GIVEN RECORDS
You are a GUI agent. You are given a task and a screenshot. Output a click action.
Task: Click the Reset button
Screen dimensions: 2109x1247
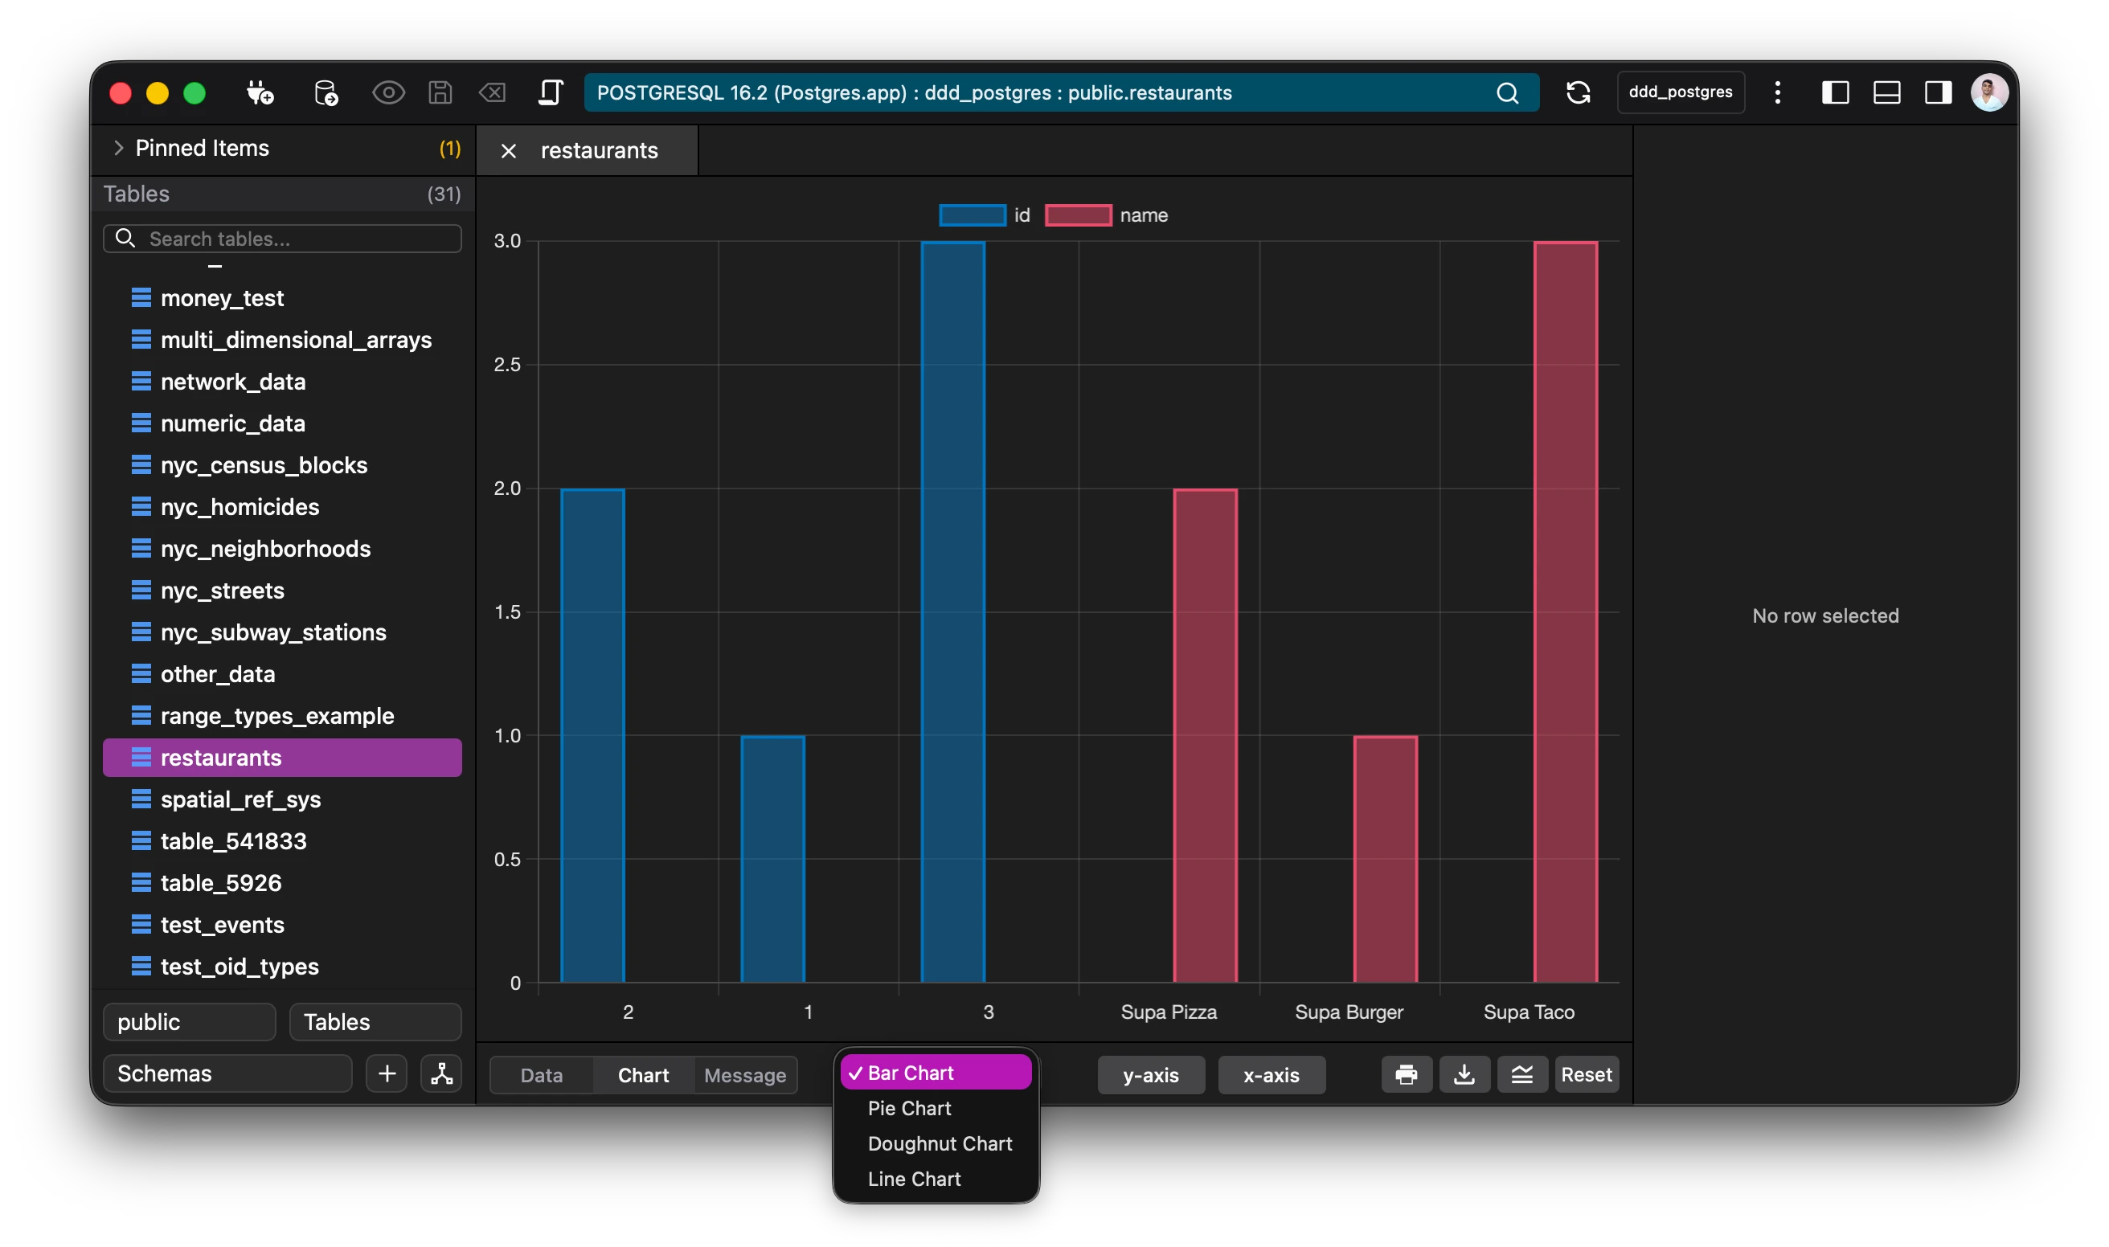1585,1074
---
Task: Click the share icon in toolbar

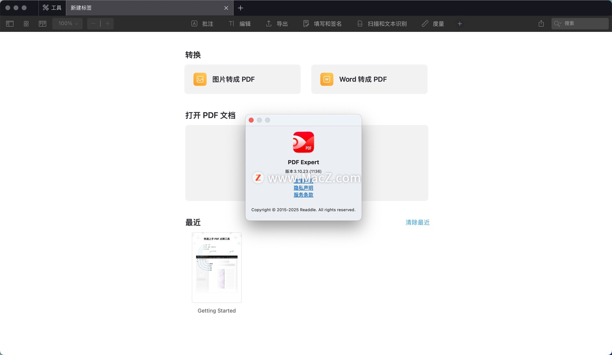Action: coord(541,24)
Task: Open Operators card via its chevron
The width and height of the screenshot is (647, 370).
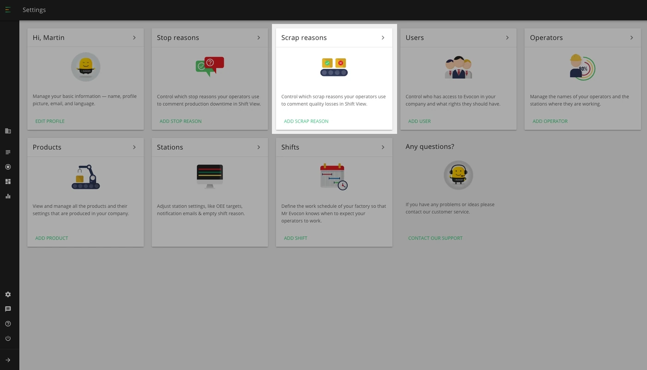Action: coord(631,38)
==
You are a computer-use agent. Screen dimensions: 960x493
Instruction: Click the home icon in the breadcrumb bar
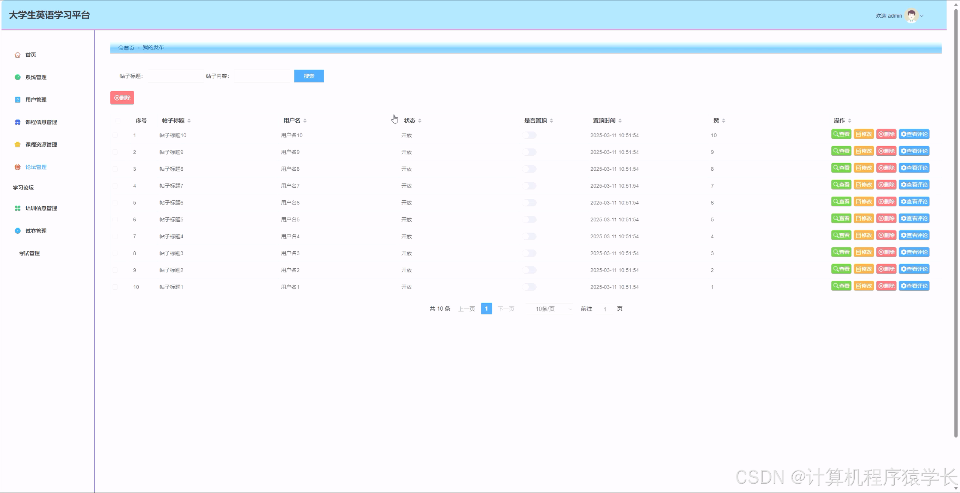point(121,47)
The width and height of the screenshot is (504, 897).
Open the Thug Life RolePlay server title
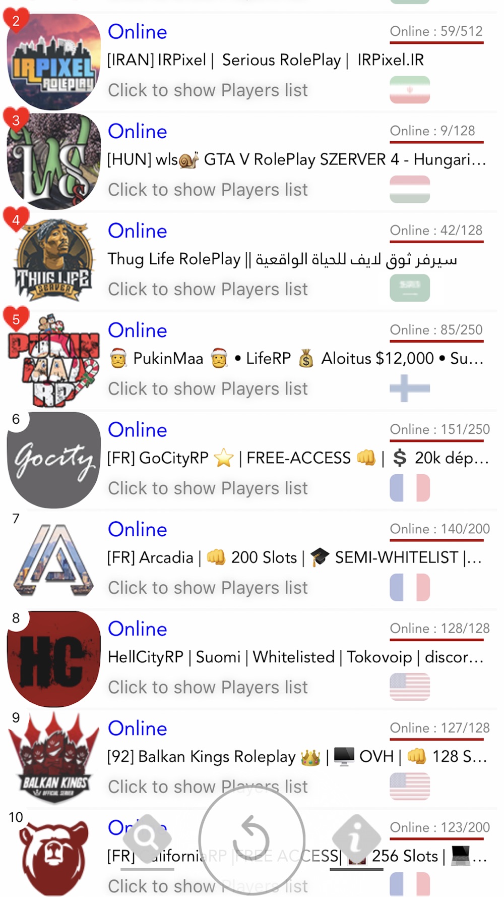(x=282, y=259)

THE TASK
Gather each line of the listing above that contains the word "agent", and copy those lines in full.

EXPECTED ANSWER
You are a GUI agent. You are given a task and a screenshot. Output a click action.
You are a computer-use agent. Screen dimensions: 960x493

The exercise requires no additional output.